Many more to come. By the way, the Navy wants to do another trip with social media people. My first recommendation to them? Thomas Hawk. He'd do a lot better than I did. Of course he'd have to drag along a 600 mm F4.0 lens (big ass lens) to get closer than I did. More photos coming in a few minutes (and some videos too).
- Robert Scoble
from Bookmarklet
Andrew: I almost went into the Marines for six years as a photographer.
- Robert Scoble
Loic: you should go on the next trip. It's unbelieveable. It's like Davos but muliplied by 100x.
- Robert Scoble
Wow, it looks really impressive. What about the water? How do you protect it from harmful sea salt water?
- Susan Beebe
Loic: there's nothing like being 10 feet from an F-18 being catapulted off. Wait until you see the video.
- Robert Scoble
Susan: the water is 40 feed beneath the deck. I never even tasted salt. I see more salt in Half Moon Bay. What you have to worry about is hitting lenses when walking up the stairs and jet wash.
- Robert Scoble
On the trip was a former F-18 pilot too, so he helped a lot in our understanding.
- Robert Scoble
Robert - unfortunately you'll never get to see the F-14 at night, which was always something amazing. If possible, get close to an EA-6B on the Cat, it will rattle your teeth and you'll feel it in your gut (I worked on the flightdeck for 10 years as part of the COD crew).
- Vince DeGeorge
Stairwells are steep and narrow. My brother was a Navy Seal on that ship stationed in SD. Very cool rig!

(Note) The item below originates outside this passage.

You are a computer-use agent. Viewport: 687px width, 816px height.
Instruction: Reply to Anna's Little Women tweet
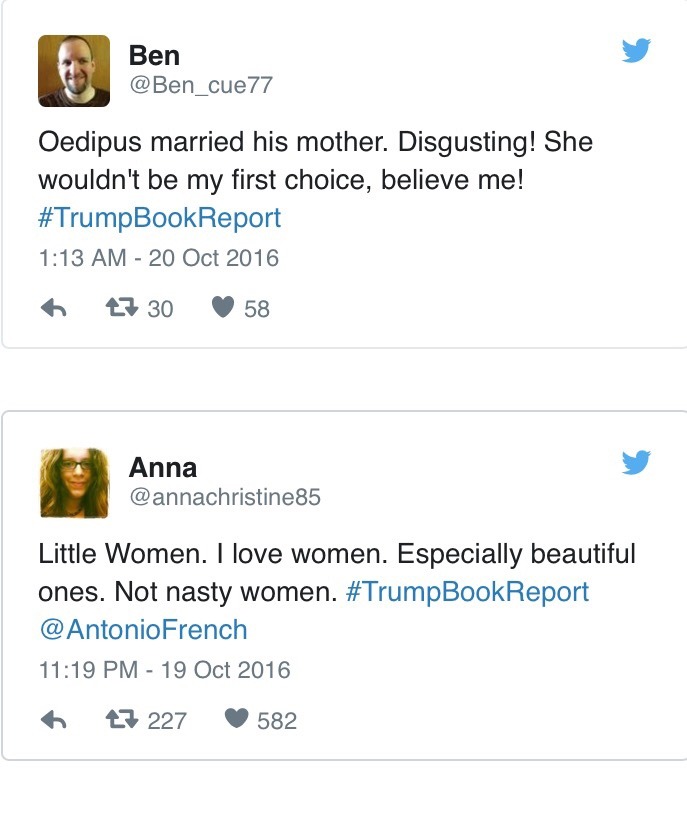53,720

He was a medical rescue diver - jumped down out of helicopters to soldiers injured at sea and brought them back up for transport
- Susan Beebe
Vince: I think we saw one of those, but we saw so many planes land and take off that I lost track. I'm back in the hotel. It was one of those experiences that very few people get to have and it totally changed my life. More on how later. It was a great thing to do just after Memorial Day.
- Robert Scoble
Pavan: out of all the experiences I've had, this is the one that sticks in my mind as the most interesting. Both because it was extraordinarily cool, but also because it is a huge responsibility. I was the eyes and ears for a huge number of tax payers, and seeing how their (my) money is being spent is interesting and a large responsibility.
- Robert Scoble
I can tell you - working on the flight deck, the excitement was ALWAYS there... I never got used to it. Of course, it's not exactly somewhere you want to feel comfortable. For any who haven't seen it, go here: http://www.pbs.org/weta... and watch Carrier. It appears they have the full episodes. Memories... now I'm ready to go back in!!!
- Vince DeGeorge
Robert, also remember, that most of that responsibility falls on kids barely out of high school. The military builds character and trains you like no other corporation in the world. A modern day manager with a $3 mil budget? Ha, how about an 18 year old kid that is responsible for a $30 mil dollar aircraft and the lives of those inside?
- Vince DeGeorge
Yes I'm jealous. Why was I not invited??? LOL Awesome you got to Robert. Truly fantastic!
- Sheryl
Those are some stellar shots you got Robert.
- Jason Hansen
This was a PR event put on by the Navy I take it?
- David Lloyd
Show the world what a modern service it is now and how they are all up on blogging and stuff for recruitment? :p
- David Lloyd
Vince: the sailors I talked to didn't like the PBS special. They said they only put on disgruntled employees. Mark: yes, they fly VIPs, bloggers, journalists onto the carrier for these embarks so that they can get the word out about what the carrier is like. Pavan: thanks, I'm still uploading.
- Robert Scoble
Robert, I agree - they didn't exactly put on the best sailors, but it did give VERY GOOD insight to what carrier life is like. You have to see through some of the drama (though, believe me - there IS that drama in the Navy). I don't know, I may have a different skew on things. I wasn't what was called "Boat Chuck" - I was aviation, which is a little different world - even further, I was CODs, making it even more so.
- Vince DeGeorge
The video will be up after dinner. I got more than 100 photos up to look at in the meantime.
- Robert Scoble
Robert awesome pix. what lenses did u bring? 70-200 IS, wide angle, 600 mm, can u give us a list of what u used? easier than going into "more properties" on Flickr for a ton of photos
- Elliott Ng
I had a 16-35 F2.8 L Series, a 70-200 F2.8 L Series, and a 600 mm F4.0 L Series. I also had a 50 F1.4 for the night stuff.
- Robert Scoble
Awesome! Sign me up! Love it! Great photos!
- Thomas Hawk
Did they let you shoot anywhere you wanted or were some areas off limits?
- Thomas Hawk
Thomas: only two things were off limits: the nuclear power plant and the room where they were playing war games. Everything else was OK to shoot.
- Robert Scoble
very cool. What a fantastic opportunity to shoot. Loved the photos, faved a bunch of them.